A federal appeals court has reinstated a lawsuit that challenges activities of the centers for faith-based initiatives in the Department of Education and other U.S. agencies.
The centers are a key part of the Bush administration’s push to promote the inclusion of religious organizations in government social-services programs. President Bush used executive orders to introduce the central elements of that effort after Congress balked at his initiative in 2001.
On Jan. 13, a three-judge panel of the U.S. Court of Appeals for the 7th Circuit, in Chicago, ruled 2-1 that the Freedom From Religion Foundation has standing to challenge activities of the White House Office of Faith-based and Community Initiatives and the centers in various departments.
The Madison, Wis.-based foundation, representing its members as taxpayers, cited a series of government-funded conferences aimed at helping representatives of religious and community organizations apply for government grants. The suit contends that the conferences promote religious organizations over secular groups.
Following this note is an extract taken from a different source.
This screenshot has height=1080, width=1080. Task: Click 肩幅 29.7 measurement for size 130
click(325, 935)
A federal district judge in Madison ruled that the taxpayers lacked standing to sue over the conferences because they couldn’t identify a specific government spending decision that had harmed them.
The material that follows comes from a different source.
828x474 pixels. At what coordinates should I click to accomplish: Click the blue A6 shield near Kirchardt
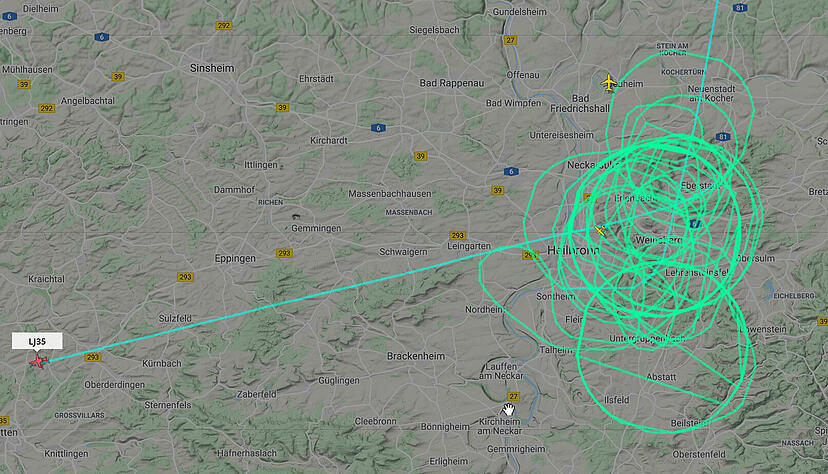click(x=378, y=128)
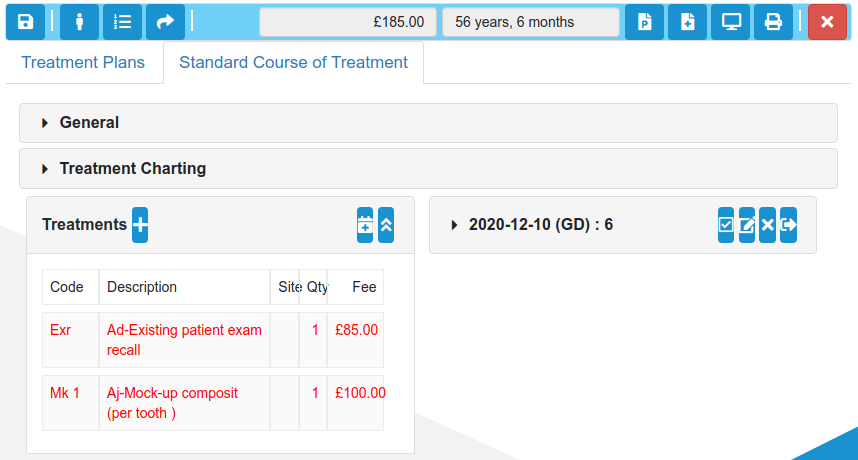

But the 7th Circuit panel ruled that taxpayers may sue over a violation of the First Amendment’s prohibition on a government establishment of religion, even if Congress hasn’t specifically allocated money for the challenged program or activity.
“Taxpayers have standing to challenge an executive-branch program, alleged to promote religion, that is financed by a congressional appropriation, even if the program was created entirely within the executive branch, as by presidential executive order,” U.S. Circuit Judge Richard A. Posner wrote in the opinion.
The court sent the case back to the U.S. District Court in Madison for the trial judge to consider the merits of the foundation’s claims.
The federal government was reviewing the decision, a spokesman for the Department of Justice said last week.
‘Not Entirely Frivolous’
Despite reinstating the lawsuit, Judge Posner expressed skepticism about the group’s “wordy, vague, and in places frivolous” complaint, which alleged that President Bush had violated the establishment clause by extolling the power of faith-based groups to aid in social services. Judge Posner noted that the district judge had rejected the suit’s challenge of a remark by then-Secretary of Education Rod Paige about “the power of faith to change lives.” That part of the ruling was not appealed.
But Judge Posner wrote in the opinion, “the complaint is not entirely frivolous, for it portrays the conferences organized by the various [faith-based] centers as propaganda vehicles for religion, and should this be proved one could not dismiss the possibility that the defendants are violating the establishment clause.”
Annie Laurie Gaylor, the Freedom From Religion Foundation’s co-founder, said in an interview that the ruling was a victory not just for her organization, “but for citizens for the right to contest unconstitutional actions by the executive branch.”
Ms. Gaylor said the group would now continue its legal campaign to “eradicate” the Bush administration’s faith-based initiative.
“The government is not a national endowment for churches and faith-based organizations … that are proselytizing with tax dollars,” she said.